The Nest by Cynthia D’aprix Sweeny
My rating: 4/5 stars
Nothing was a sure thing; every choice was just an educated guess, or a leap into a mysterious abyss.
Life has a funny way of working out in the end. Everything happens for a reason. What’s meant to be will be.
Those are all common phrases people often use when they’re anxious about the future or unsure about their present. It certainly felt like the overall theme of this book.
The Nest is a story about four siblings: Leo, Jack, Bea and Melody Plumb. It centers on how one particular event starts a chain of reactions that ultimately changes the rest of their lives forever. As this slippery slope continues, we experience the Plumbs’ anxiety and stress about the future. Their initial struggle to relate to one another.
The secondary characters in this story are amazing: Stephanie, Matilda, Vinnie, Paul and more . The roles they play in the reconstruction of our main characters lives is more significant than you might initially think.
At the end of the day, everything unfolded as it would have and as it should have; leaving us with a perfectly flawed loving big family.
Becoming by Michelle Obama
My rating: 5/5 stars
Michelle Obama is an extraordinary woman and I feel so honoured to have gotten to know her better through these 421 pages of Becoming.
There were so many things I took away from & loved about this book. I couldn’t possibly list them all but I’m going to try to highlight a few:
1. Michelle Obama, throughout this book, really emphasizes the importance of a good support system and how having someone who believes in you cam really change your life. She tries to be this person to everyone she meets, in every role she takes on. I LOVE that she stayed in contact with every group of kids she had participating in projects. From inviting the same set of kids who helped her plant the garden in the White House; to taking the group of girls she met at a high school on her first official visit to England many years later to university tours; to starting an ongoing mentorship program for girls at her kids high school. Her love for the youth is genuine and wholesome and evident in everything she does.
2. It was so fascinating learning about life in the White House. From how many rooms there are; to secret service protocols; to the lengths required in order to maintain privacy; to the loneliness and inconvenience of it all. Things that I thought were exaggerated in movies turned out to infact be true or even maybe not exaggerated enough.
3. I LOVED getting to know the Michelle that existed before Obama. Michelle LavVaughn Robinson was already an extraordinary woman before she met Barack Obama. The determination and confidence that she exhibited from such a young age is just so admirable and it was just really interesting learning more about the home she grew up in, her schools, her friends, her relationship with her brother, mom, dad and extended family.
4. Lastly, this book made me realize just how much Michelle Obama accomplished during her tenure as First Lady.
– Through her work on Joining Forces with Jill Biden, she helped persuade businesses to hire or train more than 1.5 million veterans and military spouses.

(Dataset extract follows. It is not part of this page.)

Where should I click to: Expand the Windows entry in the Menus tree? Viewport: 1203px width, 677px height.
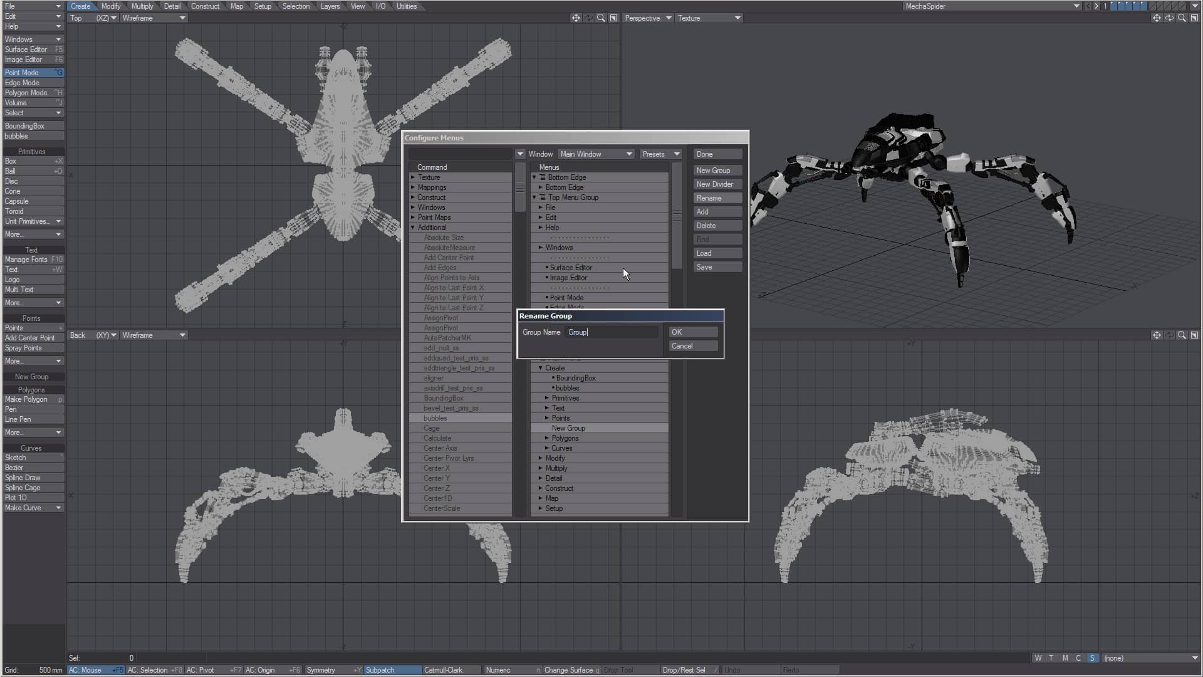541,247
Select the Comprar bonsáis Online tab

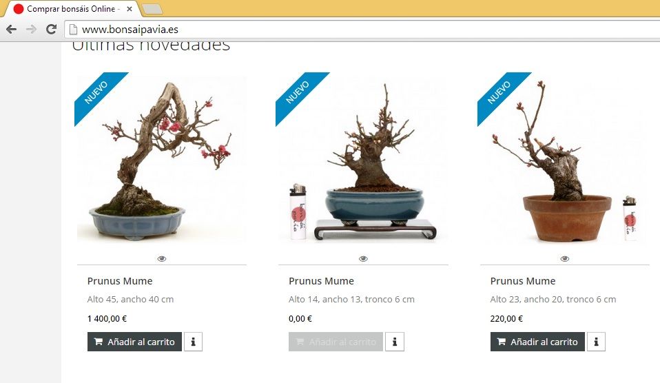70,9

– More than 2800 Peace Corps volunteered were trained to implement programs for girls internationally.
– She helped more young people sign up for federal student aid, supported school counsellors, and elevated College Signing Day to a national level.
– & SO MUCH MORE!
So many of us go through life with our stories hidden, feeling ashamed or afraid when our whole truth doesn’t live up to some established ideal…..That if our skin is dark or our hips are wide, if we don’t experience love in a particular way, if we speak another language or come from another country, then we don’t belong. That is, until someone dares to start telling that story differently.
Thank you Michelle Obama for telling that story differently. Thank you for reminding us that we belong. Thank you for inspiring us to continue Becoming the people we are meant to be.